Renovations were carried out in 1500 and 1837, followed by a series of renovations. The conversion from (after) 1837 to the Jakobiwitwenhaus took place in the classicism style . Its use as a packing house was given up in the 19th century. The term Packhaus is used in Bremen for structures that are called warehouse buildings in other Hanseatic cities such as Lübeck, Hamburg and Stralsund .

In 1959, Wolfgang Fritz bought the house. He was the son of Emil Fritz , the operator of the nationally famous Variété, the Astoria, for decades . Wolfgang Fritz, who ran the Astoria from 1954 to 1959 together with his stepmother Elisabeth Fritz after the death of his father, set up a beer and wine restaurant in Schnoor 2, creating transitions to the two neighboring houses. This forced a complicated network of stairs and stairs. In the immediate vicinity on the small forecourt is the Schnoor 1 residential building , which is closely connected to this house. Up until a few years ago , Schnoor 1 was a wedding house , connected to no. 2. These houses received an influx of couples wishing to marry because the marriage in the cathedral required the couple to have accommodation in Bremen. Schnoor 1 was built in 1968 according to plans by the preservationist Karl Dillschneider after the dilapidated previous building with the same floor plan had been demolished. The portal, behind which the kitchen is today, dates from the 17th century, two coats of arms from around 1600 with an inscription are on one side. A field stone on the forecourt, based on Schnoor 2, comes from the Bremen city wall from after 1229 and bears a corresponding plaque.

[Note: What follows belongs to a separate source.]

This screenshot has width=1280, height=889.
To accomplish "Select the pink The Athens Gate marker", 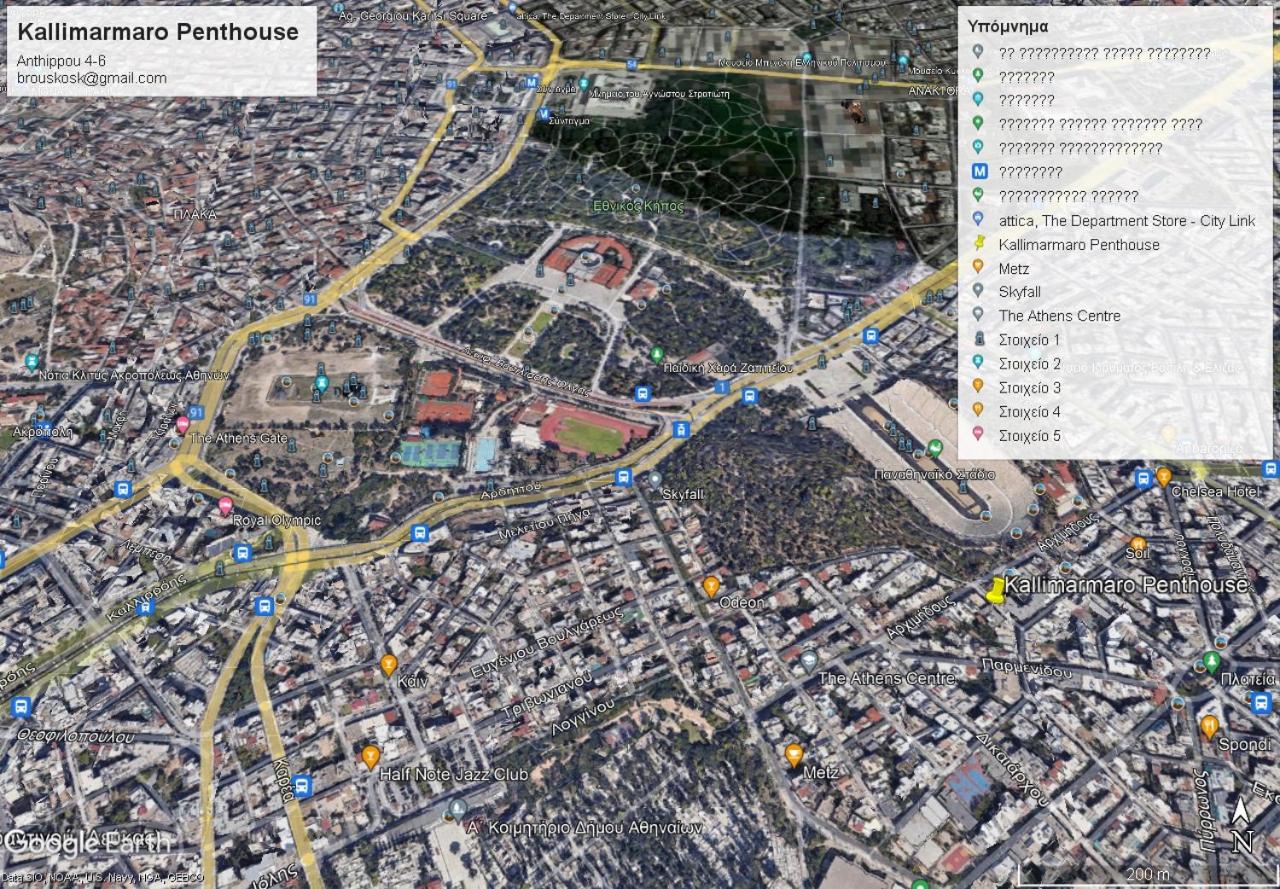I will tap(182, 424).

Since 2015/16, the house with the Ausspann plaque has been run through an artist's house, which has retained the interior furnishings including the only surviving forge in Schnoor. This artist house AUSSPANN , the starting point of which was the artist house Art15 in house Schnoor 15 , offers language and art offers for refugees, workshops , art exhibitions and courses as well as gastronomy. The three originally belonging houses cover a total area of ​​350 m². A non-profit association has existed since 2018, the projects are financed through the catering industry, but also through the sale of works of art (e.g. works from the estate of Doris Lenkeit, † April 2018) and finally through crowdfunding . In 2018 the Künstlerhaus received the Bremen Citizens' Prize . At the end of 2019, however, the institution was threatened with financial failure.

literature

Web links

Individual evidence

  1. Monument database of the LfD Bremen
  2. Liane Janz: Artists are drawn to Schnoor 2 . In: Weser-Kurier from February 18, 2016.
  3. Heinz-Gert Ries: Investigations on the problem of the redevelopment of urban areas close to the city and an analysis of the socio-economic functional change in renewed inner city areas. Shown using the examples of the Dörfle in Karlsruhe and the Schnoor district in Bremen , Diss., Cologne 1976, p. 42.
  4. ^ Anke Velten: Crowdfunding from Bremen project. Integration forge needs help , in: Weserkurier, October 2, 2018.
  5. Crowdfunding page on Startnext .
  6. Matthias Holthaus: Facility in Schnoor is threatened with closure. Künstlerhaus Ausspann before the end , in: WeserKurier, December 15, 2019.